Secretary of the Department of the Treasury
- In office 1 November 1971 – 8 January 1979

Personal details
- Born: Frederick Henry Wheeler 9 January 1914
- Died: 5 August 1994 (aged 80)
- Occupation: Public servant

= Frederick Wheeler (public servant) =

Australian public servant

Sir Frederick Henry Wheeler (9 January 1914 – 5 August 1994) was a senior Australian public servant. He was Secretary of the Department of the Treasury from 1971 to 1979.

==Life and career==
Frederick Wheeler was born on 9 January 1914. He was educated at Trinity Grammar School and Scotch College in Melbourne.

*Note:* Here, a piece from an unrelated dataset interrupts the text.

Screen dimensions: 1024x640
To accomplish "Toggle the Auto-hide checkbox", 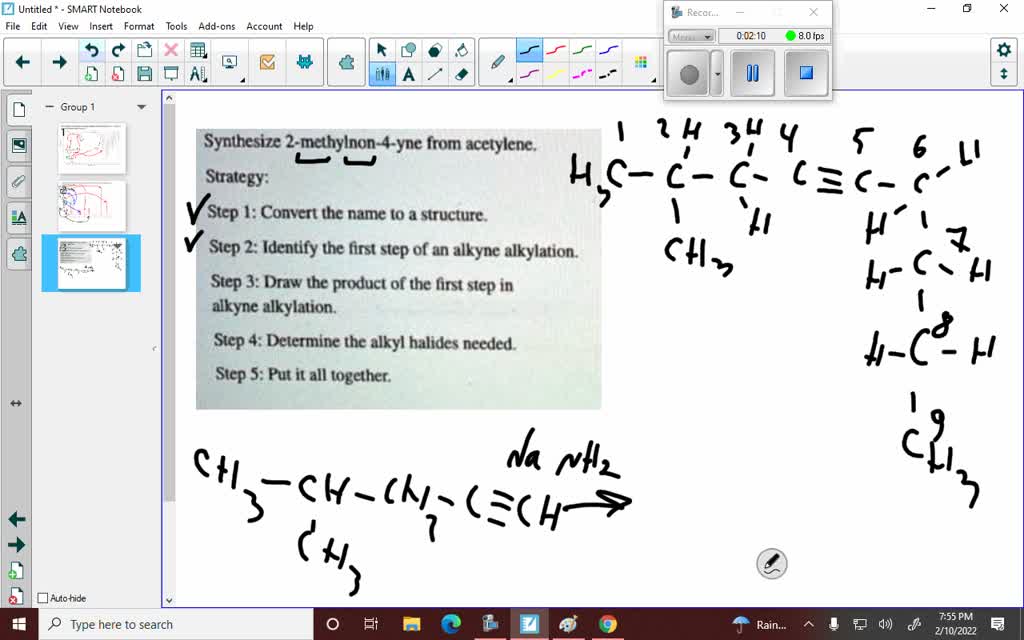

Wheeler began his Commonwealth public service career in 1939 in the Department of the Treasury. He rose to become Chairman of the Public Service Board, serving in the position for 10 years between 1961 and 1971. During his time at the Board, he reorganised its structure and put in a place a new, more professional qualification-based recruitment system.

He was appointed Secretary of the Treasury in November 1971.

==Honours==
Wheeler was appointed an Officer of the Order of the British Empire (OBE) in 1952, and a Commander of the Order (CBE) in 1962.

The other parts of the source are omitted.